▶ _DOCUMENT SECTION_

++++++++++++++++++++

Imagine you’re playing doubles tennis with a new who you’ve never played with before partner every round. Sometimes, you and your teammate both go for the ball and crack your heads together. Sometimes neither of you go for the ball, simply locking eyes as the ball sails between you. These kinds of errors can be avoided with clear communication - but when you have dozens of proverbial tennis balls flying at you and many heads to avoid colliding with, a system becomes vital.
How we work together is changing. Teams are increasingly cross-functional and collaborative, roles are changing almost as soon as they’re written, and contributors need to adapt at an ever-growing rate. The complexity of an organisations working environment isn’t captured anywhere with true accuracy - making it hard to collaborate effectively or have clarity on a teams human potential. In a world full of interconnected apps, dynamic UX/UI, and a growing web3 environment - we’re still using Word documents and PDF’s for our Job descriptions.

++++++++++++++++++++

▶ _QUESTIONS ON THE MATERIAL_
A. Reproduce the passage on team collaboration, starting at "Imagine you’re playing" and ending at "system becomes vital.".
B. In the passage on team collaboration, what game serves as the opening comparison?
C. Continue the passage on team collaboration from its last sentence.

Dataset entries:
++++++++++++++++++++

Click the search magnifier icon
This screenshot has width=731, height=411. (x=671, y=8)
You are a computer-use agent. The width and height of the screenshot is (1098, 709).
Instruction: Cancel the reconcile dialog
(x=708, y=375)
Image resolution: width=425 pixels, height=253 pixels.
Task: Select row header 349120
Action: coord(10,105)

++++++++++++++++++++

▶ _RESPONSES IN ORDER_
A.
Imagine you’re playing doubles tennis with a new who you’ve never played with before partner every round. Sometimes, you and your teammate both go for the ball and crack your heads together. Sometimes neither of you go for the ball, simply locking eyes as the ball sails between you. These kinds of errors can be avoided with clear communication - but when you have dozens of proverbial tennis balls flying at you and many heads to avoid colliding with, a system becomes vital.

B. Doubles tennis.

C.
The Supermesh system seeks to address this by tokenising the responsibilities and roles that we each hold in the teams we’re in, and storing those relationally to the various teams they relate to. Supermesh doesn’t give you ownership of tasks; it gives you ownership of responsibilities to your teammates as defined by you and those you work with. This allows everyone to collaborate more effectively, and work at a more rapid pace than ever before.
As technology develops faster and faster, so does the way we work together. Formerly rigid, hierarchical institutions are being forced to adapt as their younger competition run laps around them with more egalitarian, collaborative ways of working. Where we used to have corner offices, we now have desk pods. Where single reporting lines once stood, we now have many stakeholders to consider in the work we do. Work is more nuanced, complex, and changeable than ever before. As the SaaS industry - the primary driver for this way of working - matures, it’s workers are evangelising these approaches into every other industry. The Big 4 now have Agile Coaches, Governments have public servant product owners, and the cultural components of these ways of working are dispersing into every role in an organisation.
30 years ago, double denim and babydoll dresses were all the rage - and org charts could accurately represent an organisation’s structure. While the style choices have made a come-back over the years, traditional org charts have fallen further and further out of fashion.
Traditional org charts assume we only report to one person, that your team works in isolation from others, and emphasises a top-down management style that’s as out-of-date as skinny jeans are.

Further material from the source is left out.